My greatest difficulty dealing with Mum's death is that she is not here to console me - to put her arm around me and say just the right thing. When things got really difficult she was there for you in an open way. So many people have said to me over the years - both in the family and outside - when something traumatic happened in their lives - a death of a loved one, a break up or break down -mum was there to say just the right things. The problem with the loss of Mum is she's not here now just when you need her most. So we'll have to make do with each other - and the love that Mum had for others has really been apparent in all the love that has been shown to us.
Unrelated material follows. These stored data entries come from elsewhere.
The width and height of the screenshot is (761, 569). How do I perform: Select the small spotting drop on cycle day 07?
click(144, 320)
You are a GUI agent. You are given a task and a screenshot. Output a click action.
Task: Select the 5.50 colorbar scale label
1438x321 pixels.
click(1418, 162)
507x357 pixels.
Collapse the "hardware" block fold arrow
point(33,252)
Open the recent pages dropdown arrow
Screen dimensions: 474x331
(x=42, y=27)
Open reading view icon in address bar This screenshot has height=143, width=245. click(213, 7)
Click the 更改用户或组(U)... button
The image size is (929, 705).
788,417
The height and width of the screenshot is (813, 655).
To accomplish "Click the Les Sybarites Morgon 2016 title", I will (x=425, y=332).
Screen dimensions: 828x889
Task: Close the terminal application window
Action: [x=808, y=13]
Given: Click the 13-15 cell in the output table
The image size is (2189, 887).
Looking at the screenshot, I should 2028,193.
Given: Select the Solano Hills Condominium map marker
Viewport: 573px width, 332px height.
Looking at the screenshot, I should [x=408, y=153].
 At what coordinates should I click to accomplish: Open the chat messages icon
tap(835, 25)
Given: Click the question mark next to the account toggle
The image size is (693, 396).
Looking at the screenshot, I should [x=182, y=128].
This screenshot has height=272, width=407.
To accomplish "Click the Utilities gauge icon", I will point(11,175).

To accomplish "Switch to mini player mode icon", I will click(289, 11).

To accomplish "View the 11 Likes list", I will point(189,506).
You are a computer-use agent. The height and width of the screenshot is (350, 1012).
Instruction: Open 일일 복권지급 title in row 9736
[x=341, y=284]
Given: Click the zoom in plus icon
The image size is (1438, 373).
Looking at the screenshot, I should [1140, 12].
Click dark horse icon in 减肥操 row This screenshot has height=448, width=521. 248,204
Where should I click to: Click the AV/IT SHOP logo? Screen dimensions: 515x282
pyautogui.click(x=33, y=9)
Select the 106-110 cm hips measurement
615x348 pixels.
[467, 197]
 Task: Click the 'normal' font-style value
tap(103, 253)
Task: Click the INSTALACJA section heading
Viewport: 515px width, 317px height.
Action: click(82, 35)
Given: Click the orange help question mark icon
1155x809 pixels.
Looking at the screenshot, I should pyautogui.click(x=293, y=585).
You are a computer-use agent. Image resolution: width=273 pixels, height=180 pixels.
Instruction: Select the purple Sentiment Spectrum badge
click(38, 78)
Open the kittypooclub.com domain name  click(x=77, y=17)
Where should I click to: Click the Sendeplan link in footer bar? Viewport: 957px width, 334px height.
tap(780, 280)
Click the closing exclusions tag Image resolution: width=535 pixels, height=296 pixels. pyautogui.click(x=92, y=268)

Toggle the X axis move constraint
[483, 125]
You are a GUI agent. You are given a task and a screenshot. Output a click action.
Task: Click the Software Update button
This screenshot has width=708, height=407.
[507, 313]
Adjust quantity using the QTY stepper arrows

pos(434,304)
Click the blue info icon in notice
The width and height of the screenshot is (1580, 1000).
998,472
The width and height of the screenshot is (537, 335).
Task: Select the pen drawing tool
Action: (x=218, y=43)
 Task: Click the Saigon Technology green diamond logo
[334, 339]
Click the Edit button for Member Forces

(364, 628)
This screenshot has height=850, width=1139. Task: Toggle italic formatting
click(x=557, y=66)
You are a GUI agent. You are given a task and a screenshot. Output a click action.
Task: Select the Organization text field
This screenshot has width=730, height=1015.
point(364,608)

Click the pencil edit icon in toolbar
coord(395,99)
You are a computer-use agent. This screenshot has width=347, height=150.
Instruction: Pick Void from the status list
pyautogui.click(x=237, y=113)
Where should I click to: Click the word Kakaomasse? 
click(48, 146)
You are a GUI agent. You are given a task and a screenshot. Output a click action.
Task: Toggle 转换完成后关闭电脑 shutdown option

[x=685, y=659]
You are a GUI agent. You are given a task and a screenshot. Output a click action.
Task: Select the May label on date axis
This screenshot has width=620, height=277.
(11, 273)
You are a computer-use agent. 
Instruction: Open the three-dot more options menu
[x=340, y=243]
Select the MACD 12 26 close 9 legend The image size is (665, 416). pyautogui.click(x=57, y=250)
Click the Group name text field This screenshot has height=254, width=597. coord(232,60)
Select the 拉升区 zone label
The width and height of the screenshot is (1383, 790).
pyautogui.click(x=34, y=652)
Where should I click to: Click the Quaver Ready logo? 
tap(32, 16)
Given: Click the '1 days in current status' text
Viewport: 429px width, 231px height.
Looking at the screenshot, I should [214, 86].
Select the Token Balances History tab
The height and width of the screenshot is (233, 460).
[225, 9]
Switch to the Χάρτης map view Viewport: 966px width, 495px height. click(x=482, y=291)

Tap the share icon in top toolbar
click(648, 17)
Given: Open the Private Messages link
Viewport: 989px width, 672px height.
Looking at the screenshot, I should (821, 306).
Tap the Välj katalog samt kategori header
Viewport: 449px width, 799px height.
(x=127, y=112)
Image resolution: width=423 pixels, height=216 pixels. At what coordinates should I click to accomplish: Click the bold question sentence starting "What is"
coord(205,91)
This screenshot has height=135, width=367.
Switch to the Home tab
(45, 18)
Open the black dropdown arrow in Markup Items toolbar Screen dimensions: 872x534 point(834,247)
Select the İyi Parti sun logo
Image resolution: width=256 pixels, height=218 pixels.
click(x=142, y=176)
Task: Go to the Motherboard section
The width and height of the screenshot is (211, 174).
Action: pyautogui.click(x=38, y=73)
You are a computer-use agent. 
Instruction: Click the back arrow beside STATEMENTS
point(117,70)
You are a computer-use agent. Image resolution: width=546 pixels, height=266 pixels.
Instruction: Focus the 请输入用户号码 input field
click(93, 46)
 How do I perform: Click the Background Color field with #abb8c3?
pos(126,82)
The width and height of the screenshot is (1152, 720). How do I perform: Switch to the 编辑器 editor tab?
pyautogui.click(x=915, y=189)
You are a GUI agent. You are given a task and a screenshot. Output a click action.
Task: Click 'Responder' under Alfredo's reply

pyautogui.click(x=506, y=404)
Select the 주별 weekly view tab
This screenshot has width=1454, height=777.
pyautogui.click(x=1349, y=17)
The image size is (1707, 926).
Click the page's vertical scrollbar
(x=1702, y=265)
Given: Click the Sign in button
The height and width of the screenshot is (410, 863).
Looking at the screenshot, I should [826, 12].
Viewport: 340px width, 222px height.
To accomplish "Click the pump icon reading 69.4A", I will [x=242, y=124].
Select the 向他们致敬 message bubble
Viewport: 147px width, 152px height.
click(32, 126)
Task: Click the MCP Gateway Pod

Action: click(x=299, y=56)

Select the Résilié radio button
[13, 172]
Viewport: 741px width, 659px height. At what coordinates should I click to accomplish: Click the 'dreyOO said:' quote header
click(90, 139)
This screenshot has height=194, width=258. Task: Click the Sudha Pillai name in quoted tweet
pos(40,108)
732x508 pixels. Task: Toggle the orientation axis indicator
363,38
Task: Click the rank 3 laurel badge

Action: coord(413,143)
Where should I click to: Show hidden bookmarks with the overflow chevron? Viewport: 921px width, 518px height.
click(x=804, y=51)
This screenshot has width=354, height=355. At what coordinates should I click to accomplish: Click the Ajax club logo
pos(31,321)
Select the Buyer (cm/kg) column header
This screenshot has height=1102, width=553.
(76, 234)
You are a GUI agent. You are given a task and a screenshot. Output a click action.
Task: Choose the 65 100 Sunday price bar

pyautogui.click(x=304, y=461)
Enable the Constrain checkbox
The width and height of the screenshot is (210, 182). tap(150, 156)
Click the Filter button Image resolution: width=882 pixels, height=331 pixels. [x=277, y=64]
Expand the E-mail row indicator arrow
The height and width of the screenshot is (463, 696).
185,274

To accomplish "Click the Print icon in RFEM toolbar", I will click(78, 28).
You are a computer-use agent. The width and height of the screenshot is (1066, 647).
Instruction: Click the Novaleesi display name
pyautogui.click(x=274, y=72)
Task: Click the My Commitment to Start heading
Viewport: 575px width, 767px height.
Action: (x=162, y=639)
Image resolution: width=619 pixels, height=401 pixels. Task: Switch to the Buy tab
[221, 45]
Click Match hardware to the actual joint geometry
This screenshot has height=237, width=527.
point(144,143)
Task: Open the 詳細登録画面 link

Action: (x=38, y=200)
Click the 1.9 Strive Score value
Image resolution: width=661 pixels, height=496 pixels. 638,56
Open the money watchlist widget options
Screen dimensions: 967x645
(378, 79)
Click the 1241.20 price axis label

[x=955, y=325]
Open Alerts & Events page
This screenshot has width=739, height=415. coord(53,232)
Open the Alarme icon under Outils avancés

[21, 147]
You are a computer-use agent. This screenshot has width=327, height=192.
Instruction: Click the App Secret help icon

Mum loved and was loved. Being without mum will take a lot of coming to terms with - she was there for us all our lives. I'll miss her dry sense of humour. I'll miss her songs and singing with her. I know some others here will miss that too. I'm not sure anyone else will miss my singing with her. We'll miss her smile. We'll miss her hugs and consolation. She nearly made it to 100. She made it to 99 with a number of near misses as the priests will tell you.
I said at the start that there were three things that Mum said were most important to her - her faith, her family, her friends. They were the things that remained with her to the end. Mum at the end of her life had lost much of her memory. But the last things she held onto were songs and her prayers. Her friends new and old still knew and loved her. She had a smile for them and for us her family. Family and friends were with her to the very end.
In my tribute to dad at his funeral I finished by quoting Dad's words at Auntie Flo's funeral. He'd said how Flo would always have a kettle on the Aga stove and how whenever he'd turn up she'd always say to him - 'Eee, our Bill, you've come a long way, come in and have a nice cup of tea' - and when he died he'd turn up at the gates and there would be Flo waiting with the kettle on saying 'Eee, our Bill, you've come a long way, come in and have a nice cup of tea'. It would be lovely to leave you with a picture of dad saying the same 'Mary - you've come a long way - come in and have a nice cup of tea' and with a wonderful image of Dad making mum a cup of tea. But I know that just wouldn't be the way the conversation would go. After a long journey if you were desperate for a cup of tea, Dad wouldn't be the person you'd want to make it. Among Dad's many skills making a quick cup of tea wasn't one of them. He would take an age - heating the pot and carefully cleaning and heating each cup. If you really needed a cup of tea mum would be the one making it. 'Pass me the pot' she'd say 'I'll make it'. That is what love is like. Love is shown in everyday acts of care, like making a cup of tea and making time for people. I want to thank all the people here for those everyday small ways in which they showed their love and care for mum. And I want to say thanks to Mum for all the love and care she showed for us. Thank you mum for everything - for being the wonderful person you were - we love you and will miss you.